Si Macron s’acharne ainsi, c’est évidemment pour le contrôle du nickel, mais aussi pour préserver la base militaire française ?
Le nickel, c’est une grande richesse et une industrie relancée avec le développement des batteries électriques. Mais il y a aussi une militarisation du pays. De Gaulle disait : « La France n’a pas d’amis, elle n’a que des intérêts. » Donc c’est dans l’intérêt de l’État français, pas du nôtre. On nous répète : « Faites attention à la Chine : si vous êtes indépendants, vous perdrez la protection de la France. » À croire qu’il faudrait qu’on dise merci de nous coloniser pour nous protéger de la Chine !
Quelle est la place particulière de l’USTKE ?
Depuis sa création, l’USTKE s’inscrit dans la lutte anticoloniale. Nous disons que le système qui colonise les Kanak est le même que celui qui exploite les travailleurs. Le combat de la lutte des classes épouse le combat anticolonial. Il faut voir le comportement de certains patrons ! Et l’extrême difficulté des Kanak à accéder à des postes à responsabilité.

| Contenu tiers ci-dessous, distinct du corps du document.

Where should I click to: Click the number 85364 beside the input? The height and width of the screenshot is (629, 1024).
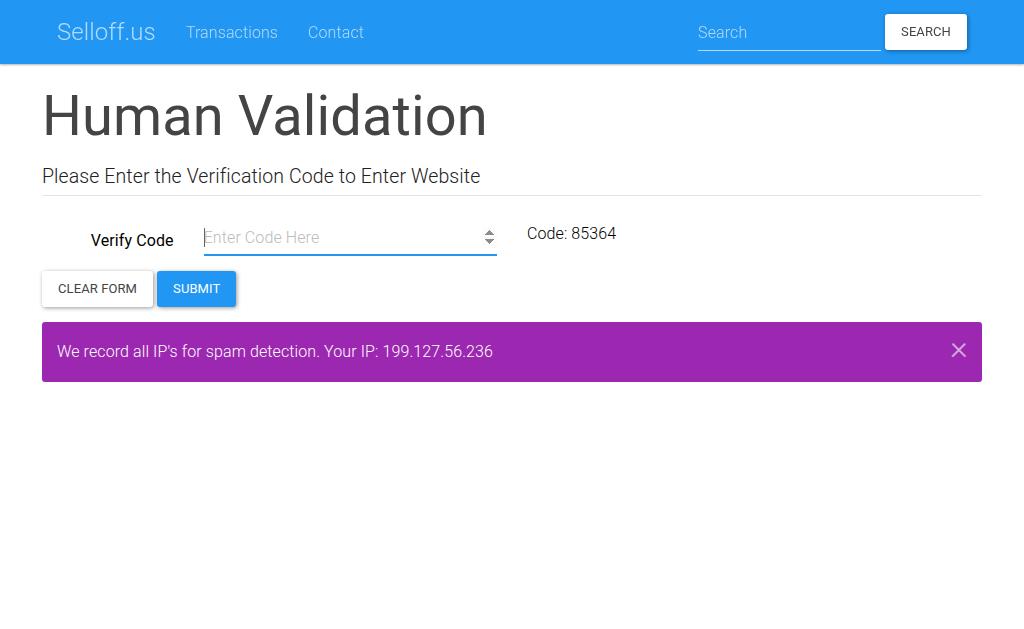(x=594, y=233)
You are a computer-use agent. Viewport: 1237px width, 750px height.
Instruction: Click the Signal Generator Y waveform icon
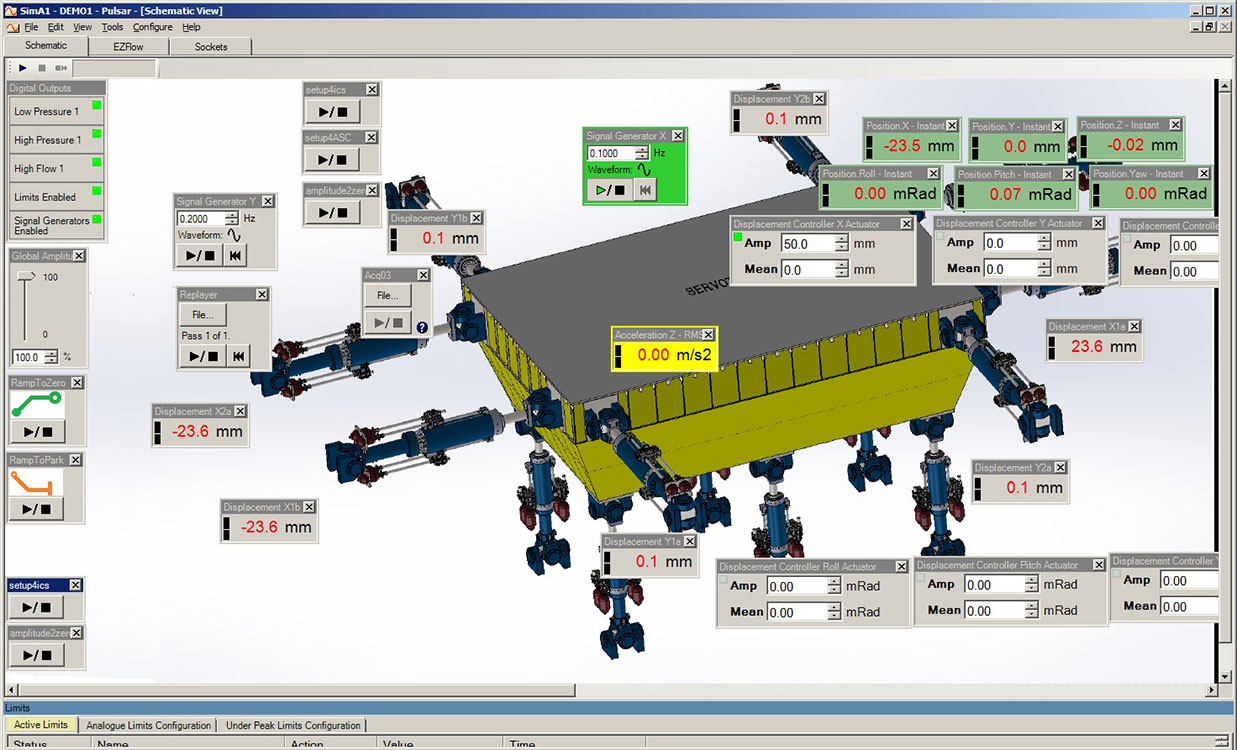235,234
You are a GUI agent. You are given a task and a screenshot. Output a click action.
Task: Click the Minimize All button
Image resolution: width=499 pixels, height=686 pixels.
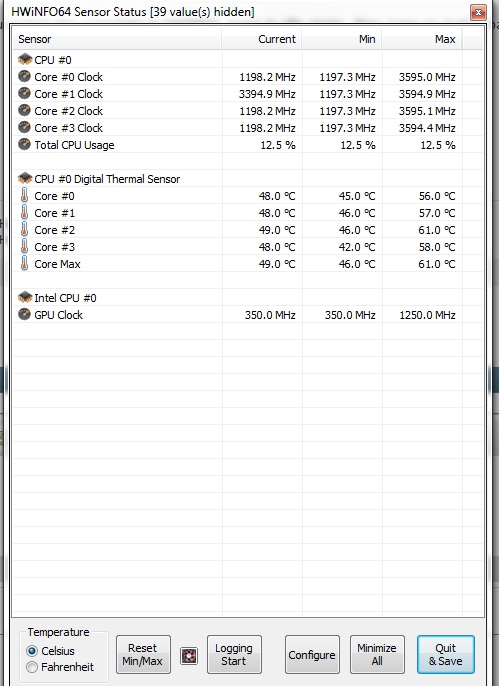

L’USTKE est aussi une force de proposition : avec les partis indépendantistes, nous avons permis la création de l’usine du Nord, participé au combat pour la préservation de l’usine du Sud et soutenu les salariés inquiétés après cette mobilisation. Par ailleurs, beaucoup de Kanak travaillent en tribus, ce n’est pas un travail salarié : travaux des champs, pêche, agriculture vivrière… mais ils subissent tout autant ce système. « Usines, tribus : même combat ! » Aujourd’hui, la lutte dépasse le cadre politique, il y a un réveil social, mais surtout un réveil populaire.